I was hoping to order a favorite French cheese for an upcoming class, but the distributor had unwelcome news for me. “We haven’t had it for months,” she said. “The producer stopped making it.” Her reporting turned out to be largely, but not entirely, accurate. There was more to the story.
Jeune Autize, the sublime French goat cheese with a line of ash down the middle, is definitely MIA at American cheese counters. The reasons are two-fold, and both leave me shaking my head. Why do bad things happen to good cheeses?
Playing defense: Morbier PDO
If you’ve tasted Jeune Autize, you surely recall it. It looks like Morbier—same shape, same damp washed rind—but it’s paler inside. That’s because it’s made with goat’s milk instead of the raw cow’s milk required for Morbier. The cheeses have a similar supple texture, but Jeune Autize is smaller, sweeter and nuttier.
For several years, the Morbier PDO consortium has been waging a legal battle against other cheeses with internal ash. One major target was the producer of Montboissié, a Morbier look-alike made with pasteurized cow’s milk. After losses in two lower courts, Team Morbier received a ruling in its favor in late 2022. The central ash vein—coupled with other characteristics like shape, rind and texture—defined Morbier and merited protection, said the judge. Similar-looking cheeses might confuse the consumer and were, effectively, riding on the coattails of the Morbier PDO brand. In the wake of that decision, Montboissié got a makeover: It now has two burgundy-hued lines, produced with wine grape paste.
Sue Sturman, a Paris-based cheese educator and translator for Profession Fromager, says that the Morbier consortium isn’t the only one to rigorously police visual features. Beaufort, with its unusual cinched waist, is another. “I know for sure that it's not possible to purchase Beaufort molds if you are not part of the PDO,” says Sturman.
But Morbier did not limit its objections to cow’s milk competitors. About a year ago, the consortium also launched proceedings against Jeune Autize, despite the obvious differences. To defuse the threat, the goat cheese producer added another line of ash, says Owen Rumiano, export manager for Rodolphe Le Meunier, the esteemed affineur behind Jeune Autize.

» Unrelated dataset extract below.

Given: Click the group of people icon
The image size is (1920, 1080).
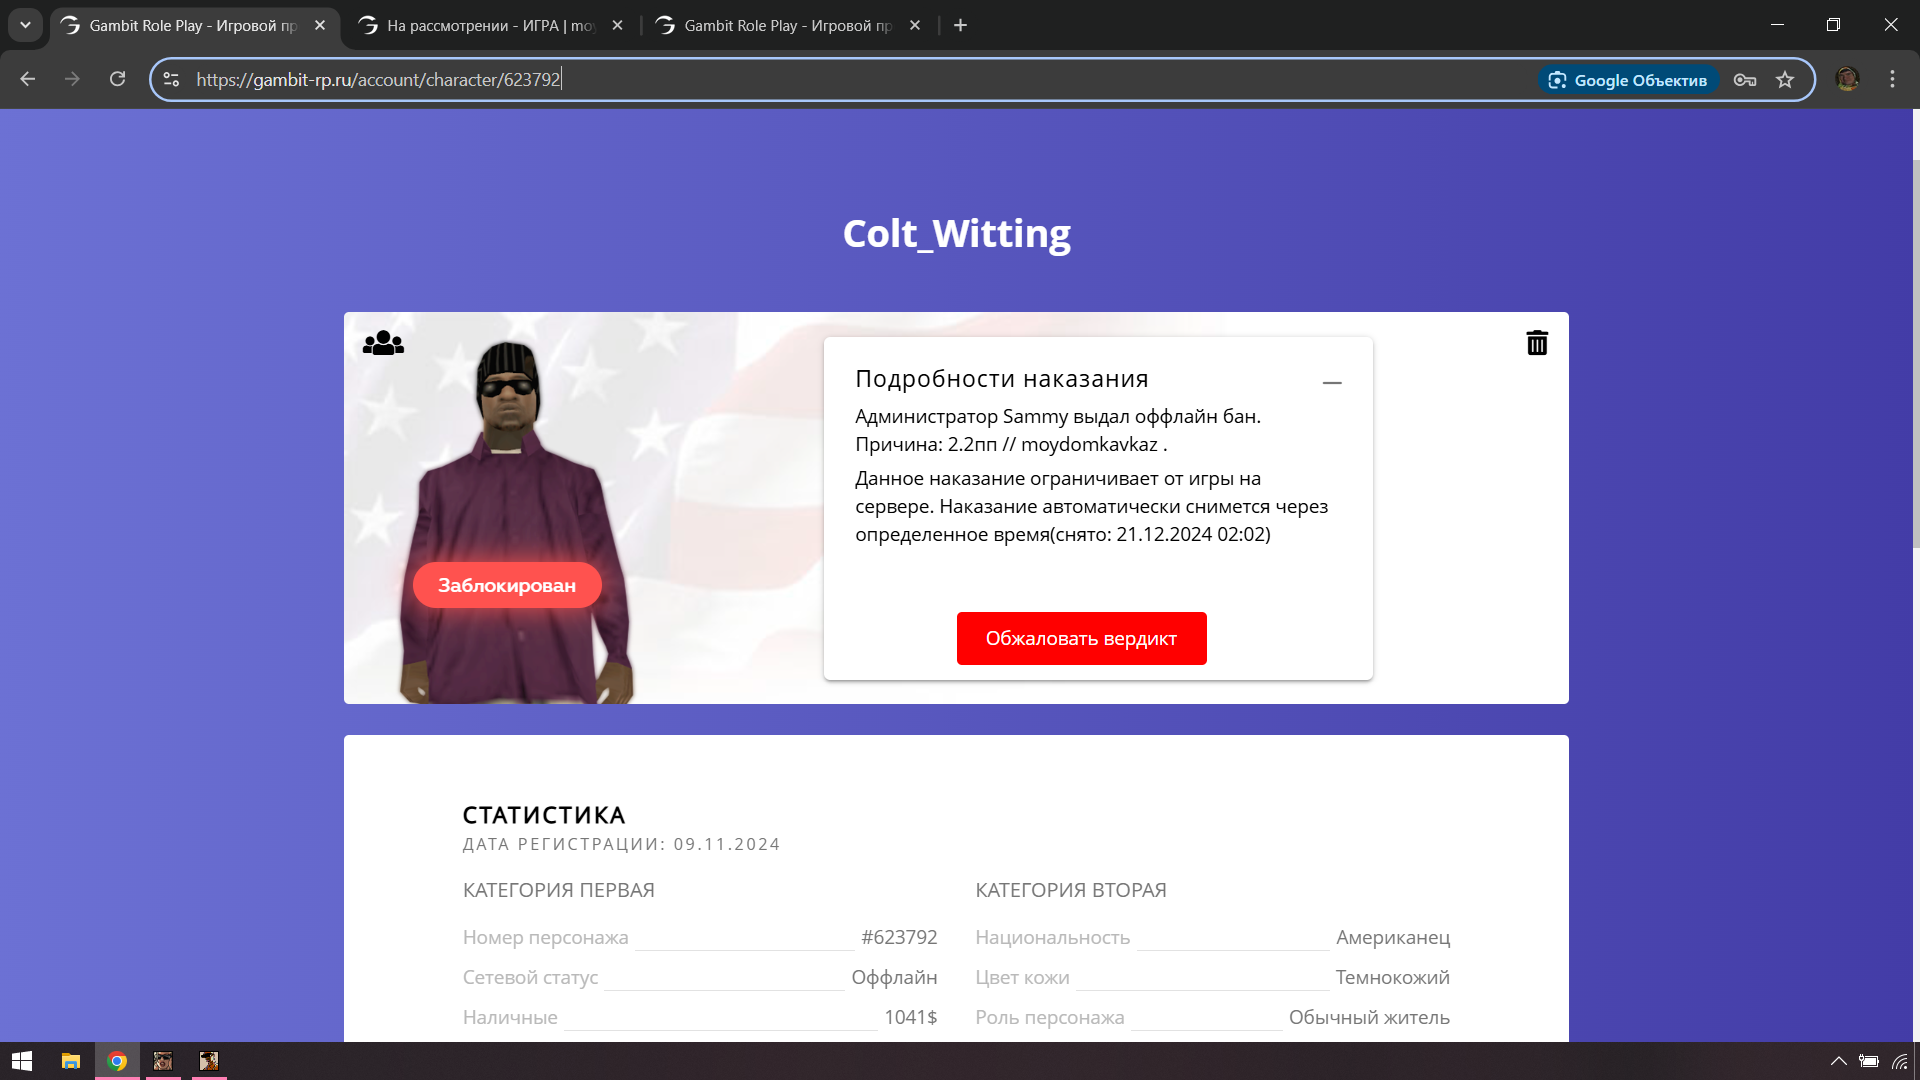Looking at the screenshot, I should 383,344.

Double trouble: Revamped Jeune Autize
Crisis averted…briefly. In recent months, the FDA has started flagging imported ashed cheeses again, presumably because the ash is not approved for food use.

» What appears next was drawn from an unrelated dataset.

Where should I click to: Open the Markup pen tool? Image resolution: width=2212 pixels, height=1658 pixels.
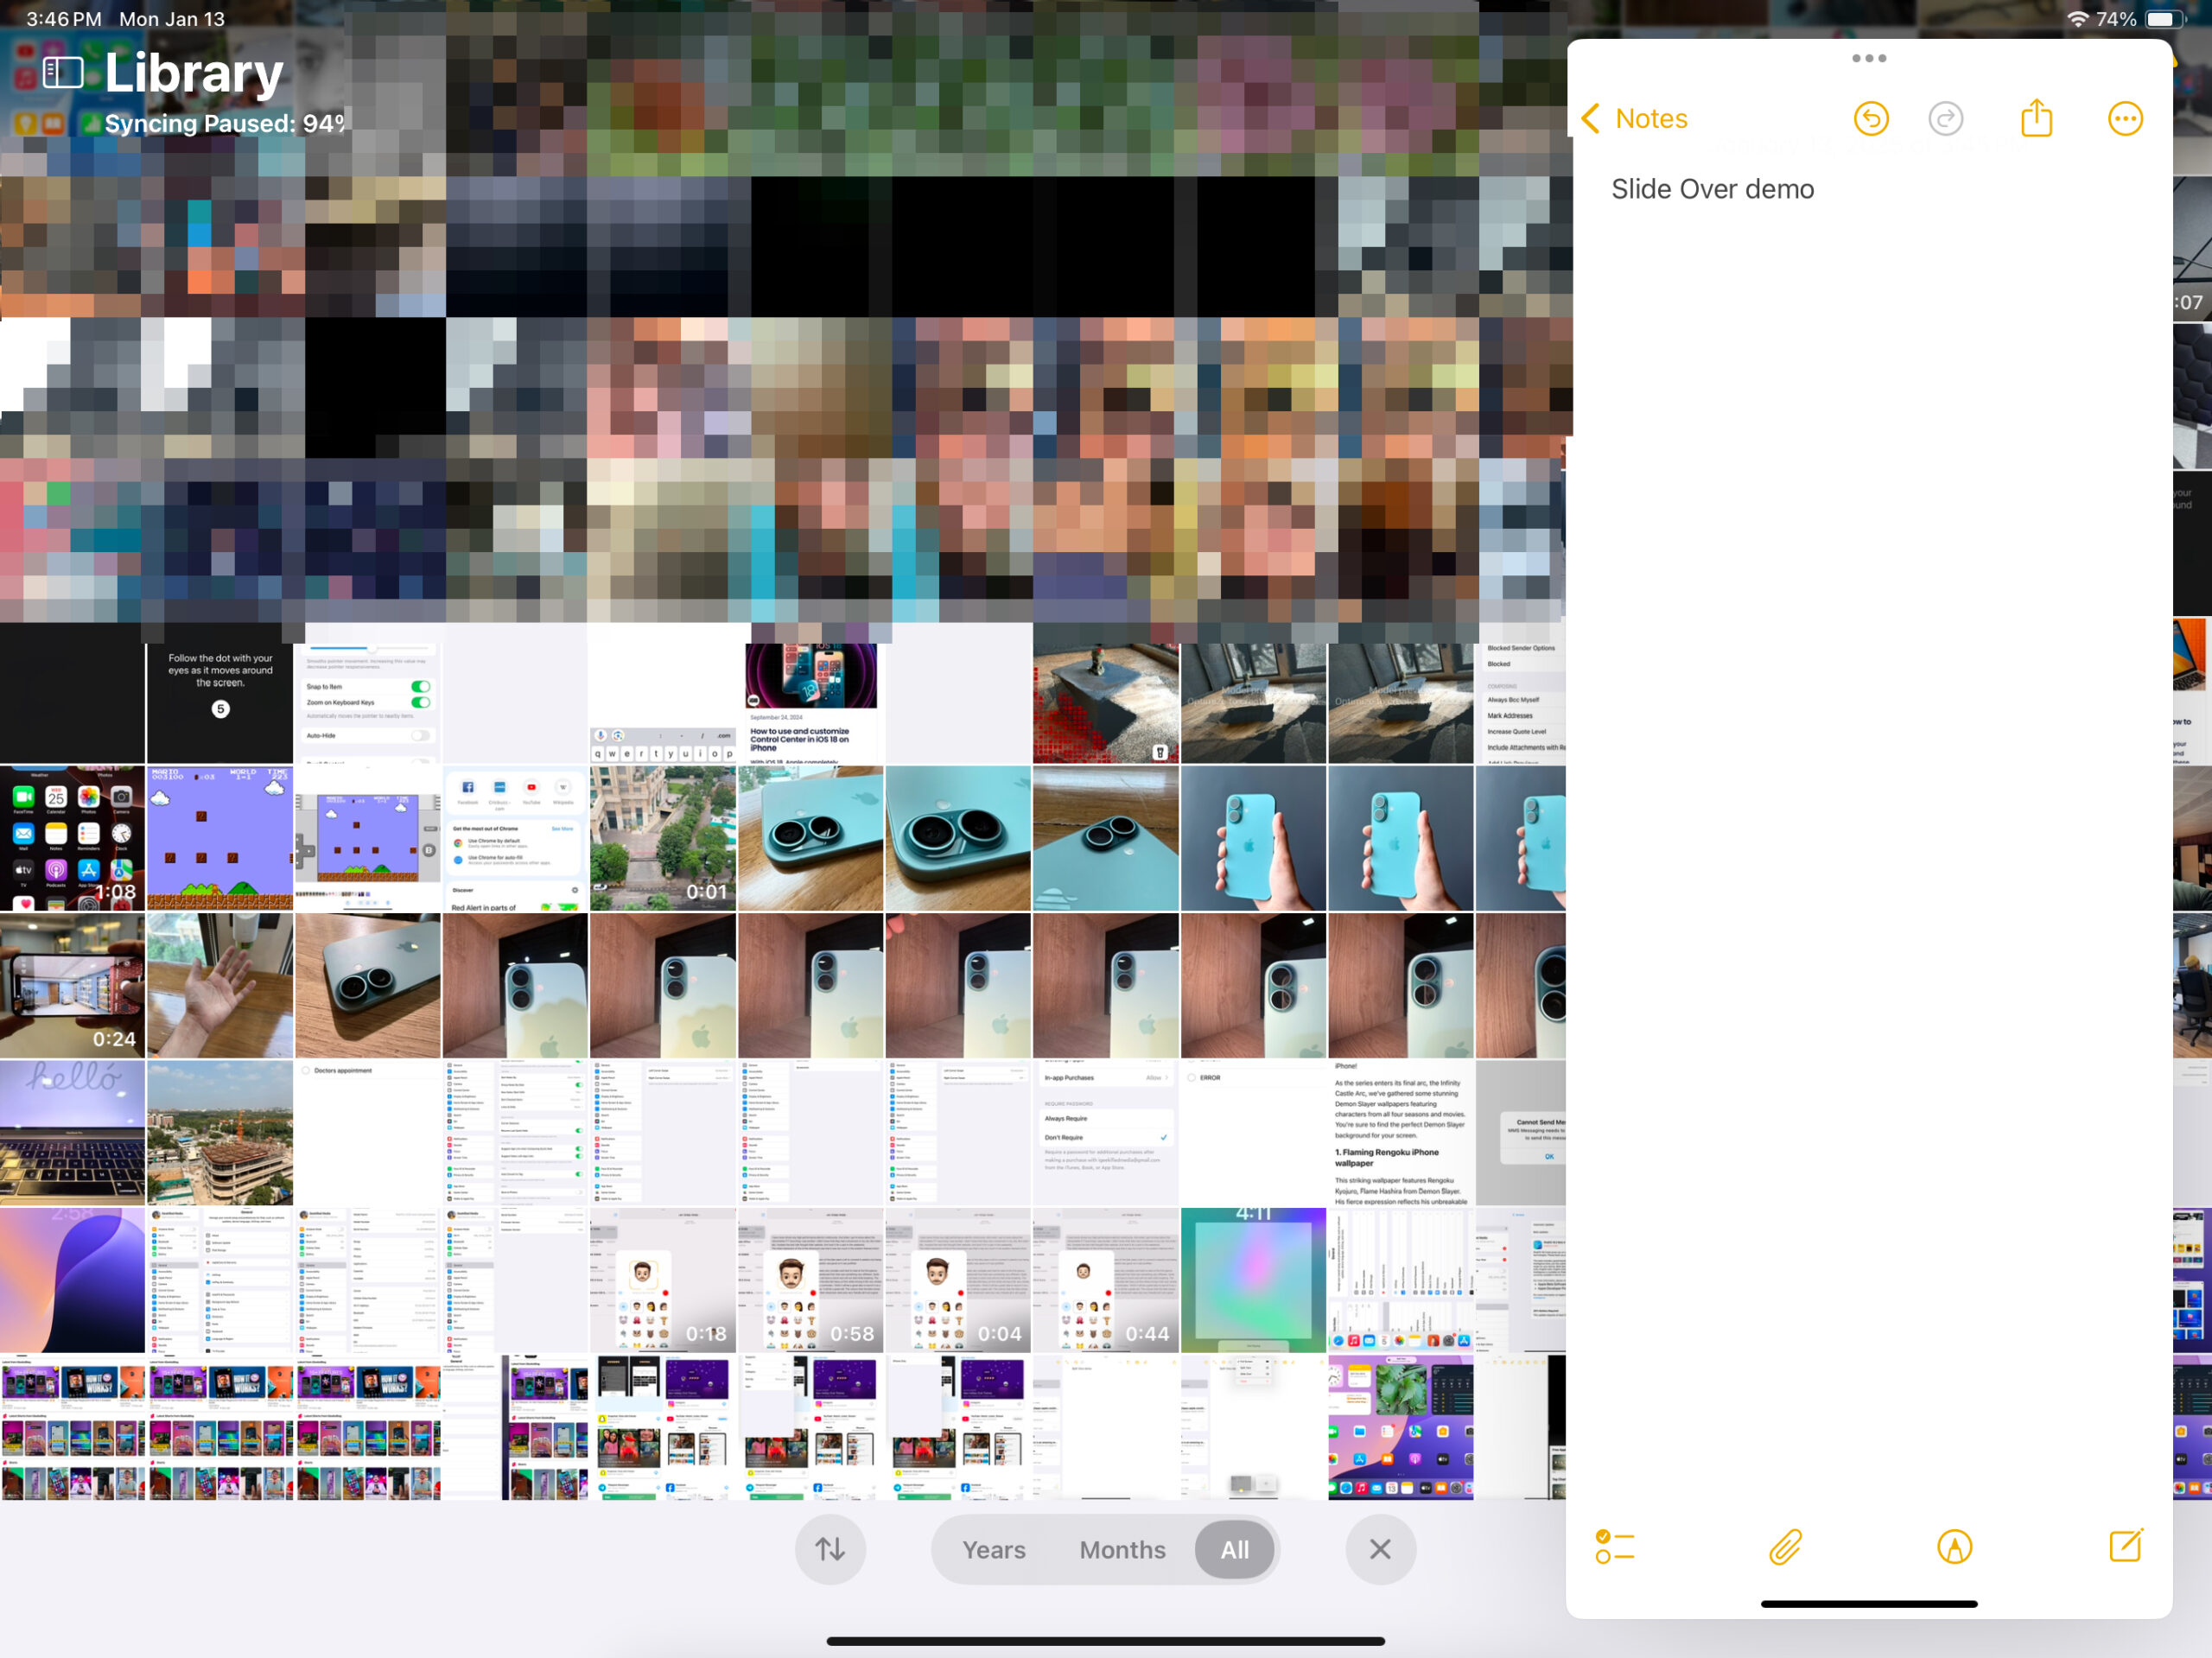point(1954,1547)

Stephanie Ciano, vice president of international purchasing for World’s Best Cheese, says she’s aware of only one European ash supplier with GRAS (generally recognized as safe) certification, an FDA requirement for food additives. She has advised all the French cheesemakers she works with to use this vendor, and it’s unclear why they would risk doing otherwise.
Still, about six months ago, the FDA blocked a shipment of ashed goat cheese shipped by Le Meunier. “They initially said it was for labeling errors,” said Rumiano. “Then they asked for the ash spec sheets. We were sure our ash was the accepted one but apparently not.”
With so much uncertainty, Le Meunier is no longer sending any ashed cheeses to the U.S., including my longed-for Jeune Autize. “If we get too many flags, our exporter number would get blacklisted,” says Rumiano.
It’s a mystery why the FDA is so fixated on ash, an ingredient used in and on cheese for centuries and approved repeatedly by European food-safety authorities. But it’s no mystery why French producers would not want to risk sending these cheeses. In the meantime, importers are left scrambling to fill holes in their product line and wondering what the FDA will target next.